== GIVEN ENTRIES ==
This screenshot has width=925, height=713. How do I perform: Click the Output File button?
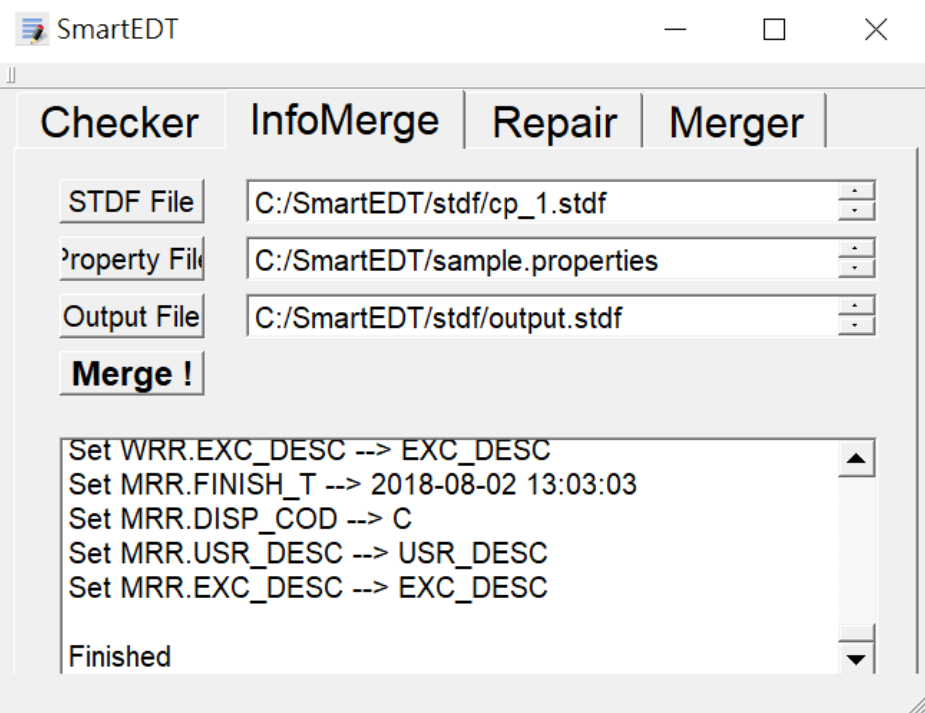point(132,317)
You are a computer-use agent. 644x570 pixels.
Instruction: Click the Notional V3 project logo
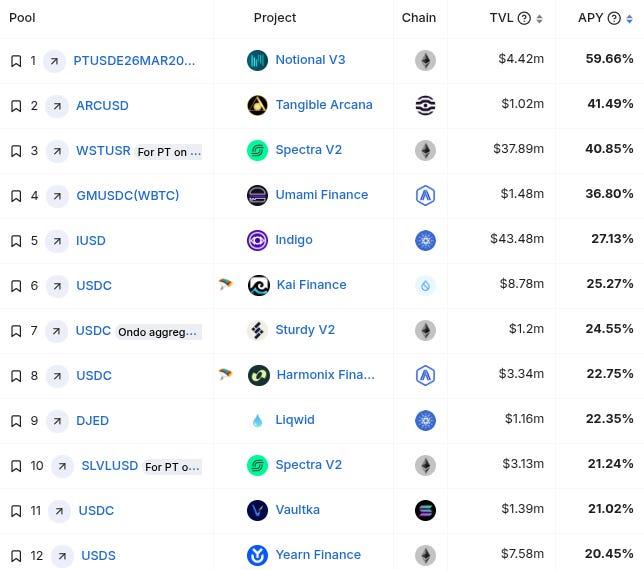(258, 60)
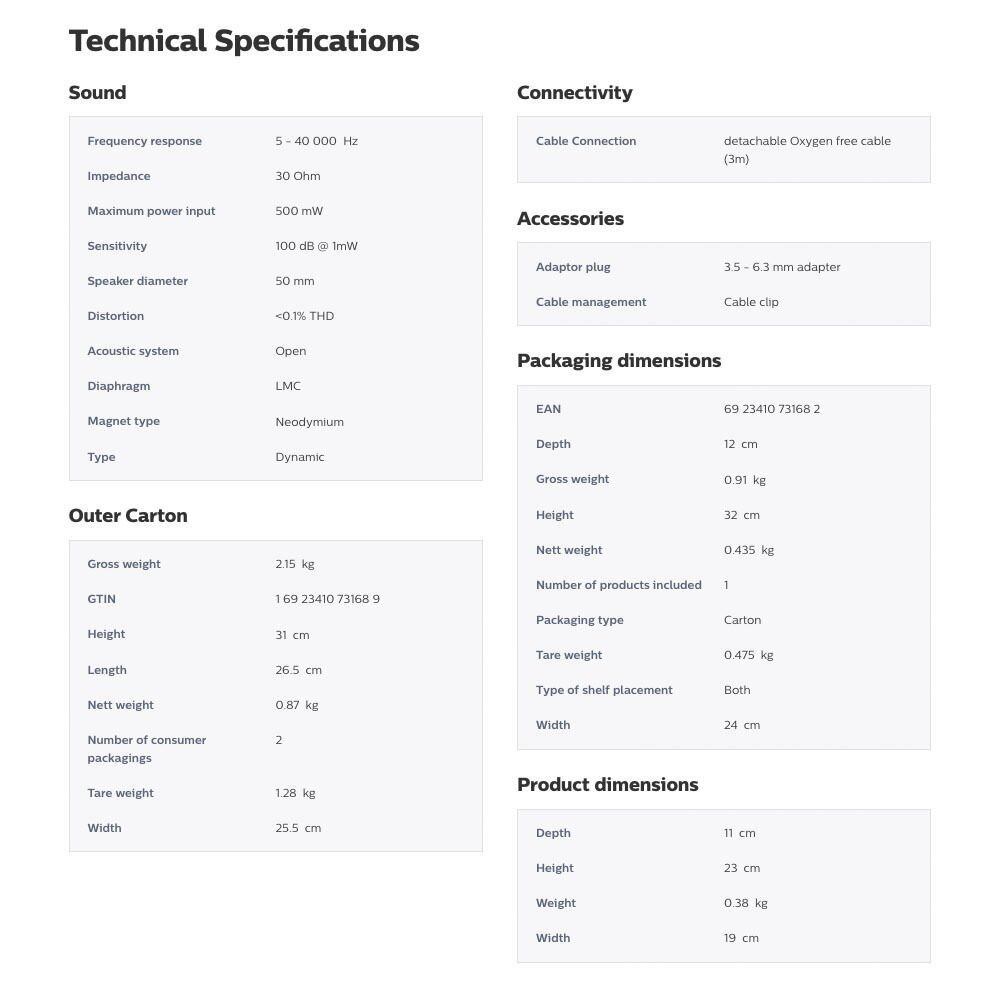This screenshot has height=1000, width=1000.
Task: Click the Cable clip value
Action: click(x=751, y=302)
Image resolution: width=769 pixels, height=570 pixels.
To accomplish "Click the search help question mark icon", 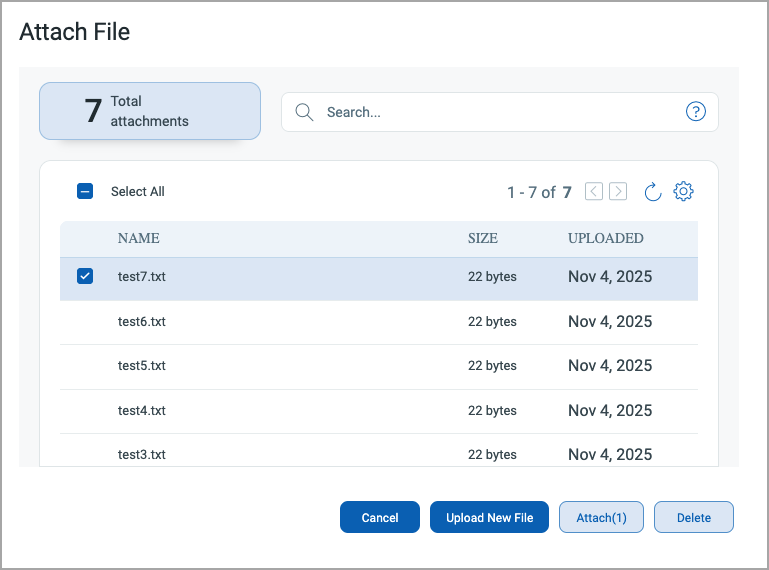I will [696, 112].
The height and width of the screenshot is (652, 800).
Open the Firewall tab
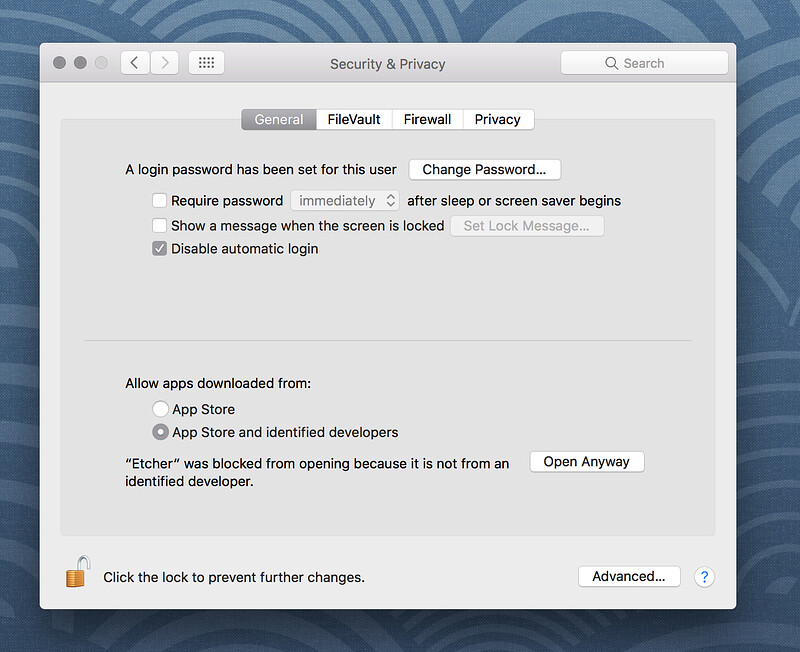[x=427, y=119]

==

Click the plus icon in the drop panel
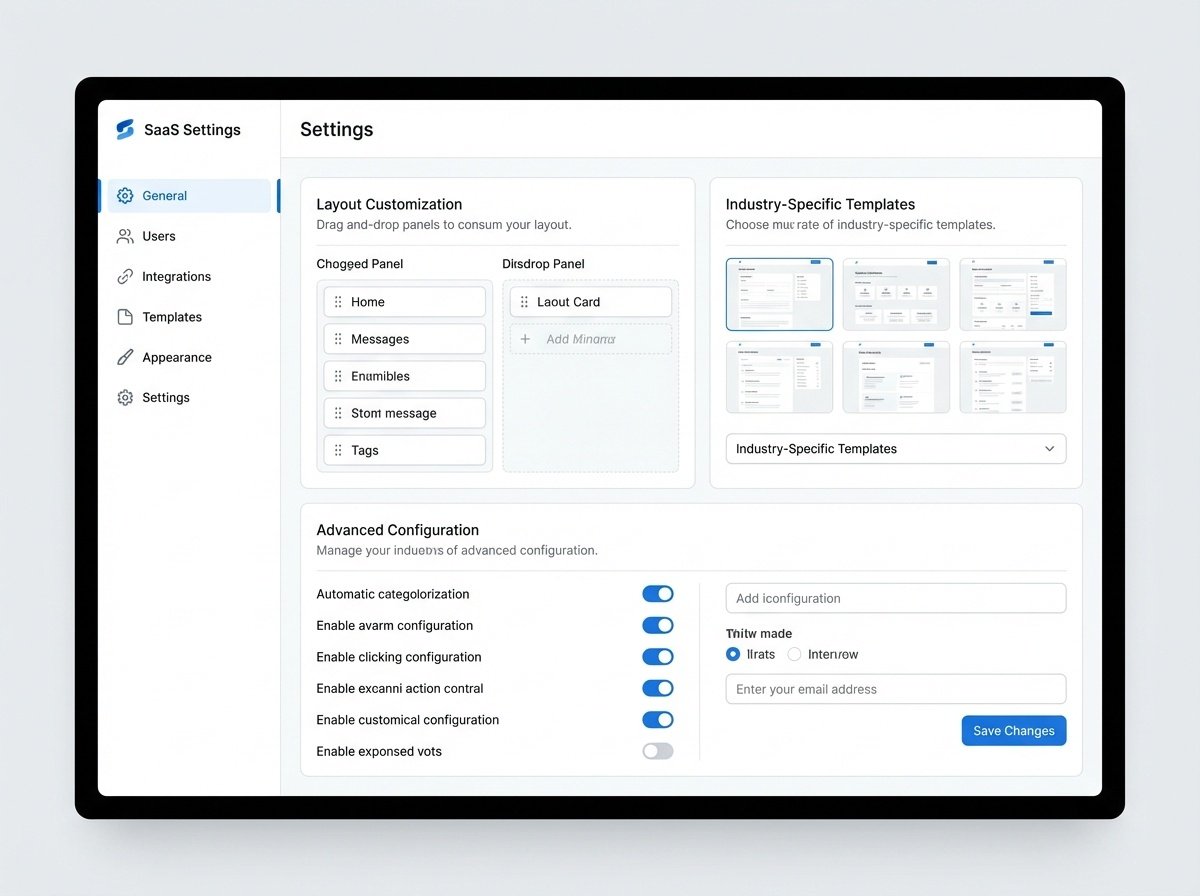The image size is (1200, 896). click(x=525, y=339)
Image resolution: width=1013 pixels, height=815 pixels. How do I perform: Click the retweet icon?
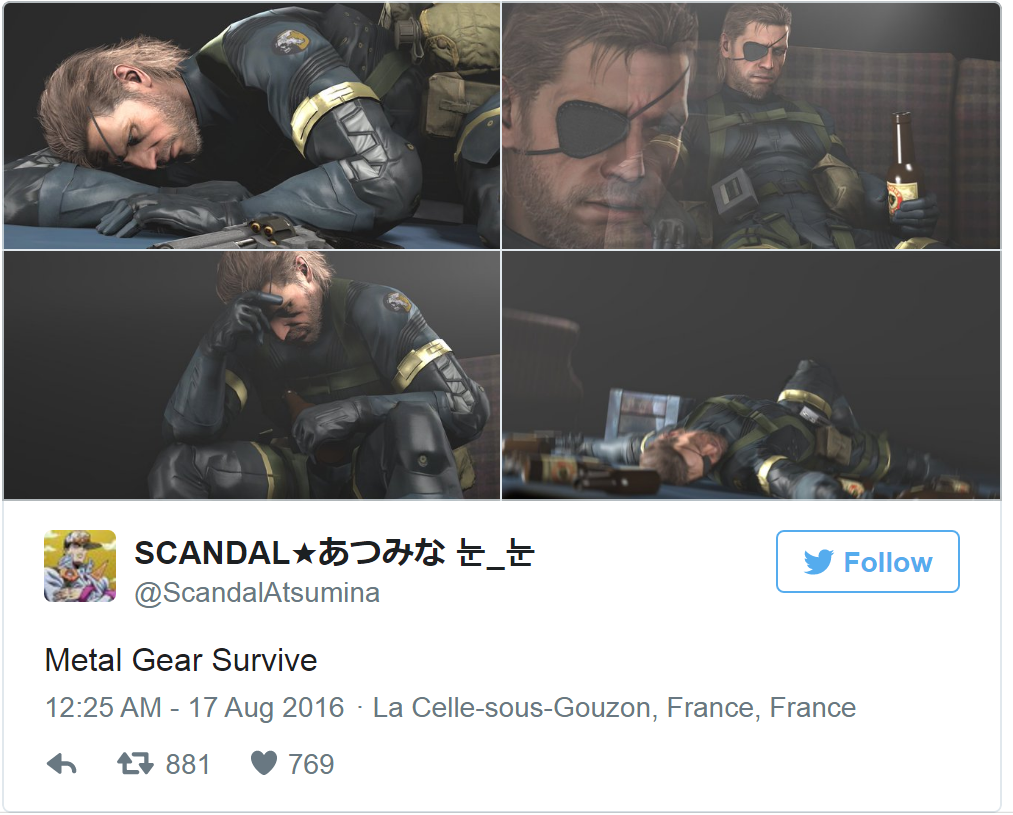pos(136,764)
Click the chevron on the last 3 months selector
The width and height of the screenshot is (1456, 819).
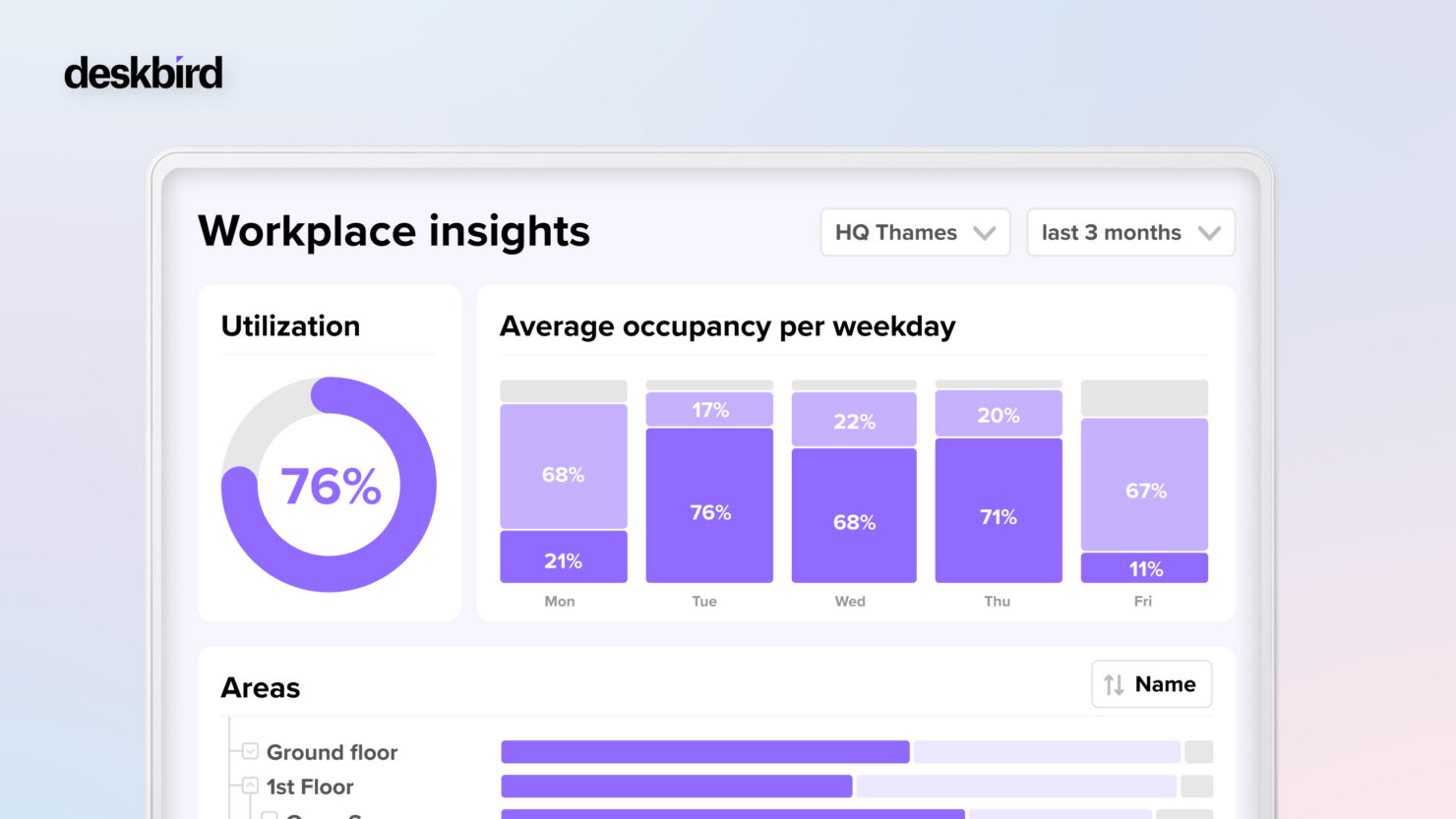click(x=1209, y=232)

--

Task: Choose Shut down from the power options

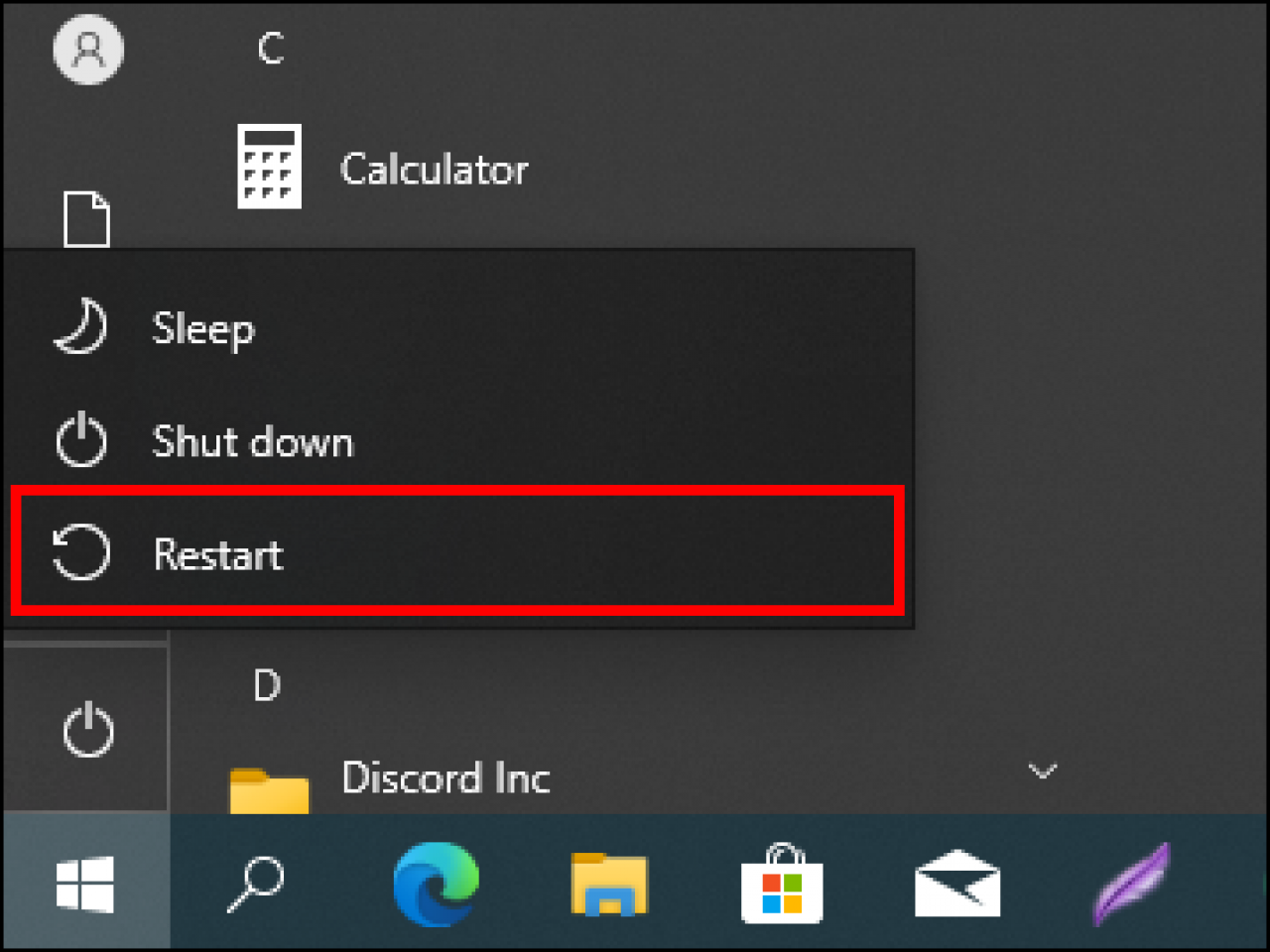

== WHAT TO DO ==
Would you output only the span of the records above that opens with the line containing "This screenshot has width=925, height=713." and closes with the line containing "You are a computer-use agent. 644x570 pixels.", ends included and pictures dropped?

== WRITTEN REPLY ==
This screenshot has width=925, height=713. How do I perform: Click the Output File button?
point(132,317)
You are a computer-use agent. 644x570 pixels.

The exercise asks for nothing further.